**Page excerpt:**

--*--

The aim of this module is to extend knowledge of quantum mechanics from undergraduate courses by emphasizing its overall mathematical structure, as well as its applications to a wide range of topics in mathematical physics. We will introduce an abstract framework for quantum theory, based on tools from the theory of operator algebras, which is general enough to describe all its subareas: quantum mechanics, quantum statistical mechanics (including thermodynamics in infinite volume), quantum field theory on Minkowski space and on curved spacetimes, as well as including classical probability theory as a special case.
Students should have attended either a first course in quantum mechanics, or have some knowledge of operator theory (on infinite dimensional Hilbert spaces); ideally both, but participants with experience in either area are welcome.
For some lectures, familiarity with other topics in Theoretical/Mathematical Physics will be helpful, such as Genera Relativity / differential geometry.
The presentation style is expository, i.e., each lecture will give an overview of a subject area, rather than working out the technical details. A tentative list of topics is:
* Probability theory
* Basics of quantum theory
* Algebras, states, GNS representation
* Thermodynamics and the KMS condition
* Free quantum fields on Minkowski space
* Linear quantum fields on curved spacetimes
* Frameworks for interacting quantum field theories

--*--

**What this exercise asks:**
(1) According to the module description, why does the course base its framework for quantum theory on tools from operator algebras? Answer in one to three sentences.
(2) Turn the module description's paragraph beginning "The aim of this module" into a short bulleted list that keeps its main facts.
The material below comes from a separate source.

**Source material:**
--*--

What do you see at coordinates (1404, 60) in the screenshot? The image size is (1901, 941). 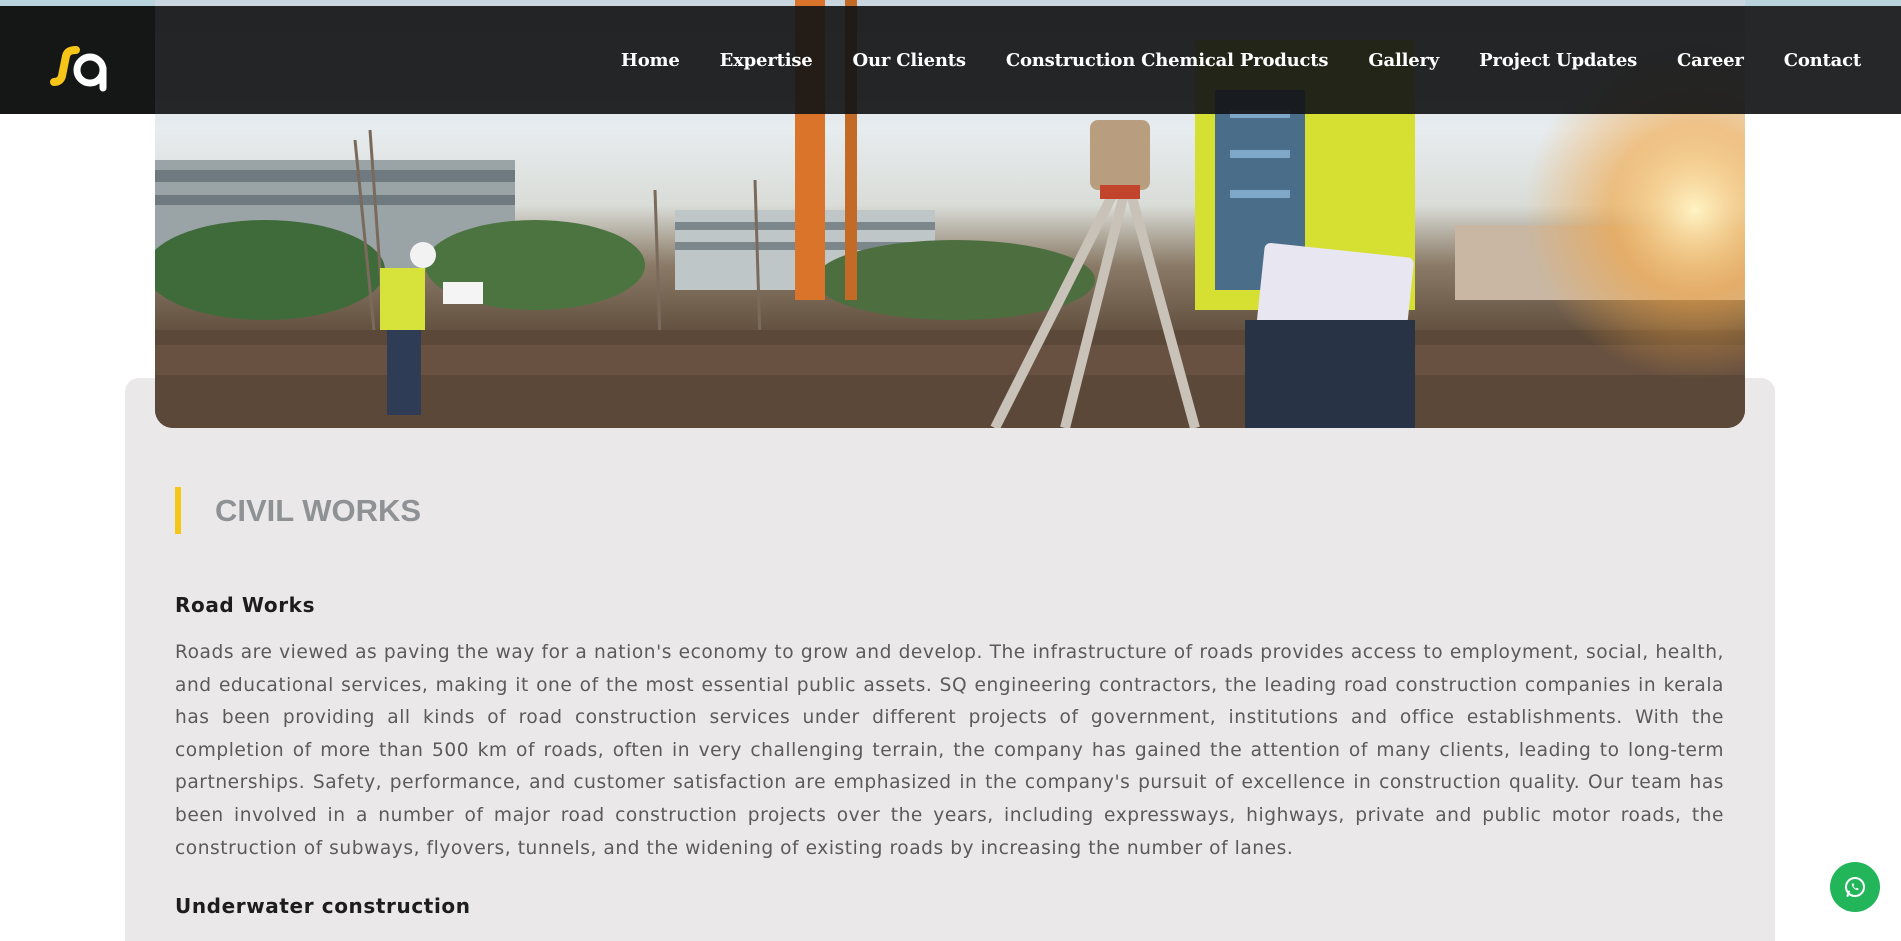 I see `nav-gallery: Gallery` at bounding box center [1404, 60].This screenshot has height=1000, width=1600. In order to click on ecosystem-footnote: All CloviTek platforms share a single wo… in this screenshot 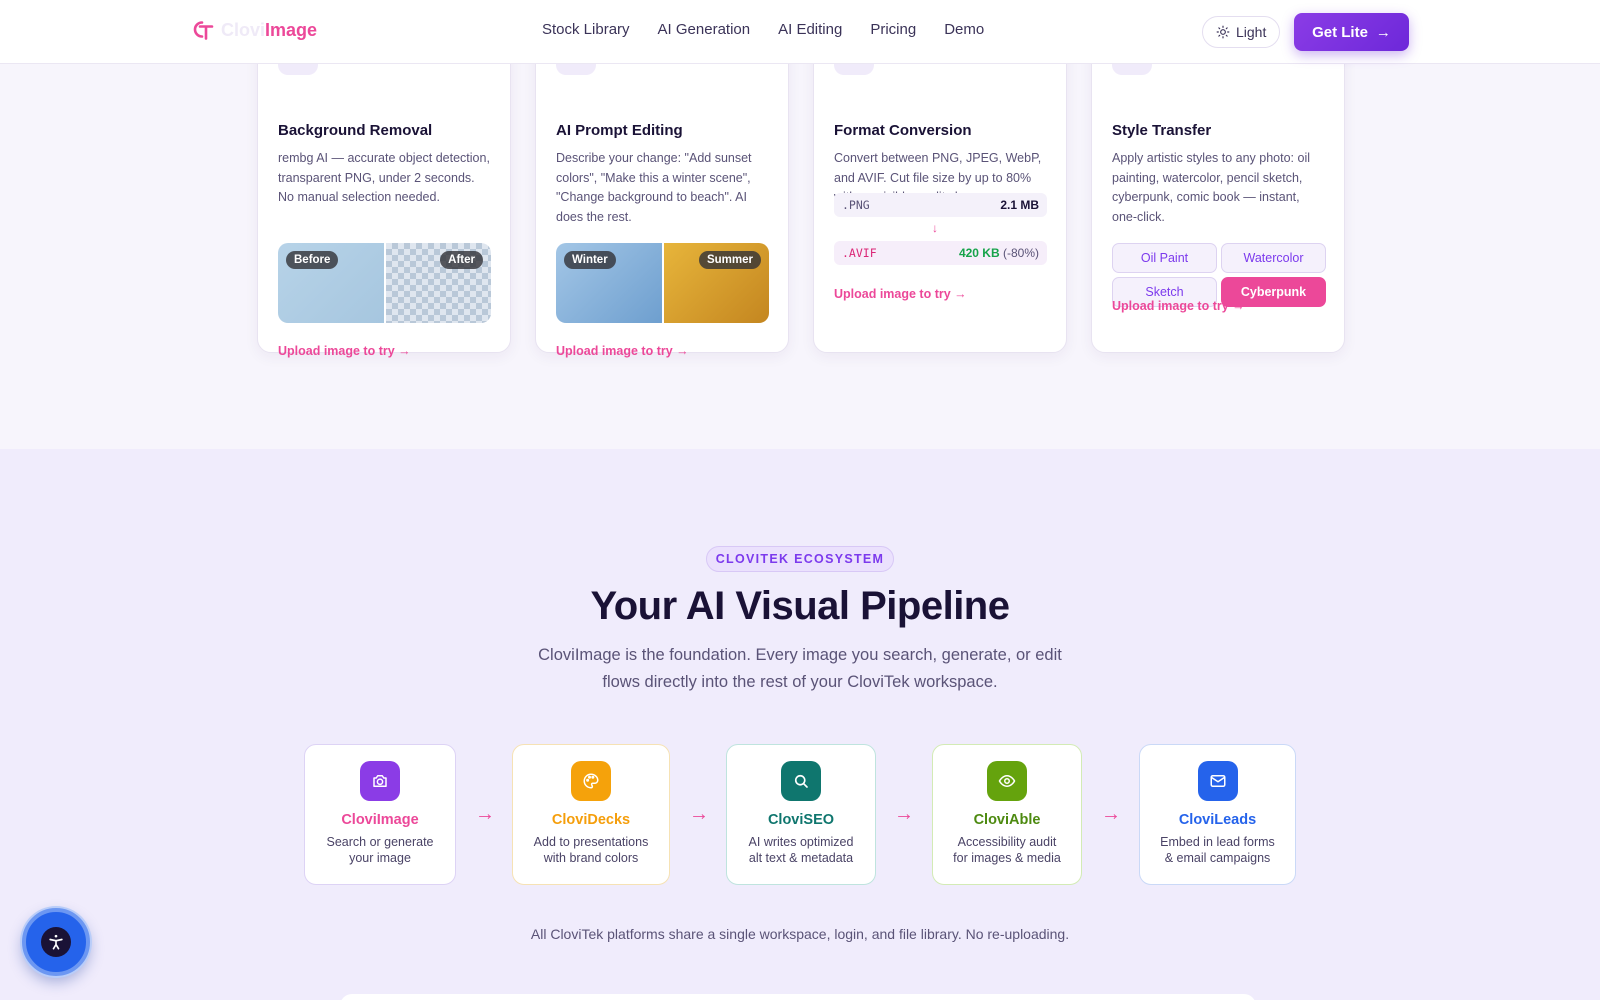, I will do `click(800, 934)`.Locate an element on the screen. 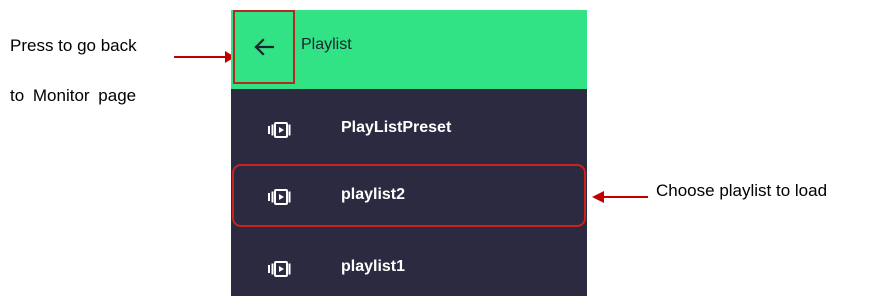 This screenshot has height=296, width=874. annotation-choose-playlist: Choose playlist to load is located at coordinates (742, 190).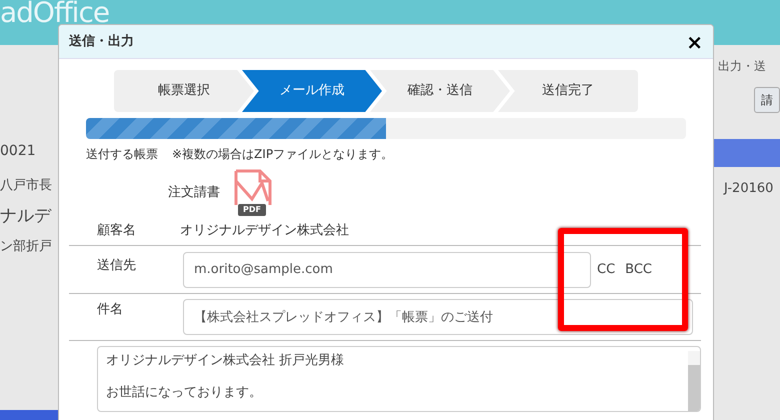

--*--

**Results for the exercise:**
(1) The framework built on these tools is general enough to describe every subarea of quantum theory. These subareas are quantum mechanics, quantum statistical mechanics (including thermodynamics in infinite volume), and quantum field theory on Minkowski space and on curved spacetimes. It also includes classical probability theory as a special case.

(2)
- Aim: extend undergraduate knowledge of quantum mechanics.
- Emphasis: its overall mathematical structure and its applications across mathematical physics.
- Method: an abstract framework for quantum theory based on operator algebras.
- Scope: quantum mechanics, quantum statistical mechanics (including thermodynamics in infinite volume), and quantum field theory on Minkowski space and curved spacetimes.
- Classical probability theory is included as a special case.